## SOURCE MATERIAL
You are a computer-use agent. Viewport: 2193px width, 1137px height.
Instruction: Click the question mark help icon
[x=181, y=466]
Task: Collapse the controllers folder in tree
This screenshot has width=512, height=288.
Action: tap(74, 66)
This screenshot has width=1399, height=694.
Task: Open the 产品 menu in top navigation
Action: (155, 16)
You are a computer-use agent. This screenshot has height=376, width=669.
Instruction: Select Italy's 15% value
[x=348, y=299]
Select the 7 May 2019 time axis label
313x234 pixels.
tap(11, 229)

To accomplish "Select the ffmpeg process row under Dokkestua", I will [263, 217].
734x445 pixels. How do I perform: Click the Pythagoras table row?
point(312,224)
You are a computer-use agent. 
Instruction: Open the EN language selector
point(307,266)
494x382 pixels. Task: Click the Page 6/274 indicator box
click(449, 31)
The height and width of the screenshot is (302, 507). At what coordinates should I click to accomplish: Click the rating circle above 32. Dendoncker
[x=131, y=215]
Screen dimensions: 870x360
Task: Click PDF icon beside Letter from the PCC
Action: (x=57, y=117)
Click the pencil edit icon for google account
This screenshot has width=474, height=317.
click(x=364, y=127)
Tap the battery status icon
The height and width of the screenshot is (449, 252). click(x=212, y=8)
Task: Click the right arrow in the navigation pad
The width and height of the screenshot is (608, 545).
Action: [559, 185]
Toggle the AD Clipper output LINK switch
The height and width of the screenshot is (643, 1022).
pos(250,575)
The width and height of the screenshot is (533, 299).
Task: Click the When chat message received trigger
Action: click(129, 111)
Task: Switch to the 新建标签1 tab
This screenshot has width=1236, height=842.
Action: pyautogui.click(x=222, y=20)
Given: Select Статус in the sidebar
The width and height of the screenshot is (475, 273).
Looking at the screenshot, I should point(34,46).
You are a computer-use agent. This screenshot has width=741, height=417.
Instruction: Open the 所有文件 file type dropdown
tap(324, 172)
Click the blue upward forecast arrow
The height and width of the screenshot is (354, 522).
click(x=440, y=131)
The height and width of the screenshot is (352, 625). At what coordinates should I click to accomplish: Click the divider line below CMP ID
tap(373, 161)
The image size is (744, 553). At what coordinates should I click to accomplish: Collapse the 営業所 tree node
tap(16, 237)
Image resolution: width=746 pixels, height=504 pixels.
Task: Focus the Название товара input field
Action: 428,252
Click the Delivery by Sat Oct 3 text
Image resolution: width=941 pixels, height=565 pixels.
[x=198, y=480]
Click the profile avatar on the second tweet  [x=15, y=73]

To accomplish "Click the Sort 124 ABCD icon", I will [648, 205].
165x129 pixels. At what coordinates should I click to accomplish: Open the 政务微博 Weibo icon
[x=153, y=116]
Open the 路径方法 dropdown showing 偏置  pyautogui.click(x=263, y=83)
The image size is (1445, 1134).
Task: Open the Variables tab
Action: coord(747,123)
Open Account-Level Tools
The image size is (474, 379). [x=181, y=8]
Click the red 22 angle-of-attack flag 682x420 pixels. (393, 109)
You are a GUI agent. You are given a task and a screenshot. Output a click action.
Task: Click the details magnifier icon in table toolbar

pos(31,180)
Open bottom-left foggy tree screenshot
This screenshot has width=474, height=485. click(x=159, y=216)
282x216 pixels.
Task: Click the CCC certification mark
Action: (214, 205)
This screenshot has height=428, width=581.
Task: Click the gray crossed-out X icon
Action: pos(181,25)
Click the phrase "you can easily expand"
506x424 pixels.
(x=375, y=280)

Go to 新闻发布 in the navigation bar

## EXERCISE GOAL
Reproduce all of the records above word for word, keeping every line in its original order.

## EXERCISE ANSWER
You are a computer-use agent. Viewport: 2193px width, 1137px height.
Instruction: Click the question mark help icon
[x=181, y=466]
Task: Collapse the controllers folder in tree
This screenshot has width=512, height=288.
Action: tap(74, 66)
This screenshot has width=1399, height=694.
Task: Open the 产品 menu in top navigation
Action: (155, 16)
You are a computer-use agent. This screenshot has height=376, width=669.
Instruction: Select Italy's 15% value
[x=348, y=299]
Select the 7 May 2019 time axis label
313x234 pixels.
tap(11, 229)

To accomplish "Select the ffmpeg process row under Dokkestua", I will [263, 217].
734x445 pixels. How do I perform: Click the Pythagoras table row?
point(312,224)
You are a computer-use agent. 
Instruction: Open the EN language selector
point(307,266)
494x382 pixels. Task: Click the Page 6/274 indicator box
click(449, 31)
The height and width of the screenshot is (302, 507). At what coordinates should I click to accomplish: Click the rating circle above 32. Dendoncker
[x=131, y=215]
Screen dimensions: 870x360
Task: Click PDF icon beside Letter from the PCC
Action: (x=57, y=117)
Click the pencil edit icon for google account
This screenshot has width=474, height=317.
click(x=364, y=127)
Tap the battery status icon
The height and width of the screenshot is (449, 252). click(x=212, y=8)
Task: Click the right arrow in the navigation pad
The width and height of the screenshot is (608, 545).
Action: [559, 185]
Toggle the AD Clipper output LINK switch
The height and width of the screenshot is (643, 1022).
pos(250,575)
The width and height of the screenshot is (533, 299).
Task: Click the When chat message received trigger
Action: click(129, 111)
Task: Switch to the 新建标签1 tab
This screenshot has width=1236, height=842.
Action: pyautogui.click(x=222, y=20)
Given: Select Статус in the sidebar
The width and height of the screenshot is (475, 273).
Looking at the screenshot, I should point(34,46).
You are a computer-use agent. This screenshot has width=741, height=417.
Instruction: Open the 所有文件 file type dropdown
tap(324, 172)
Click the blue upward forecast arrow
The height and width of the screenshot is (354, 522).
click(x=440, y=131)
The height and width of the screenshot is (352, 625). At what coordinates should I click to accomplish: Click the divider line below CMP ID
tap(373, 161)
The image size is (744, 553). At what coordinates should I click to accomplish: Collapse the 営業所 tree node
tap(16, 237)
Image resolution: width=746 pixels, height=504 pixels.
Task: Focus the Название товара input field
Action: 428,252
Click the Delivery by Sat Oct 3 text
Image resolution: width=941 pixels, height=565 pixels.
[x=198, y=480]
Click the profile avatar on the second tweet  [x=15, y=73]

To accomplish "Click the Sort 124 ABCD icon", I will [648, 205].
165x129 pixels. At what coordinates should I click to accomplish: Open the 政务微博 Weibo icon
[x=153, y=116]
Open the 路径方法 dropdown showing 偏置  pyautogui.click(x=263, y=83)
The image size is (1445, 1134).
Task: Open the Variables tab
Action: coord(747,123)
Open Account-Level Tools
The image size is (474, 379). [x=181, y=8]
Click the red 22 angle-of-attack flag 682x420 pixels. (393, 109)
You are a GUI agent. You are given a task and a screenshot. Output a click action.
Task: Click the details magnifier icon in table toolbar

pos(31,180)
Open bottom-left foggy tree screenshot
This screenshot has width=474, height=485. click(x=159, y=216)
282x216 pixels.
Task: Click the CCC certification mark
Action: (214, 205)
This screenshot has height=428, width=581.
Task: Click the gray crossed-out X icon
Action: pos(181,25)
Click the phrase "you can easily expand"
506x424 pixels.
(x=375, y=280)

Go to 新闻发布 in the navigation bar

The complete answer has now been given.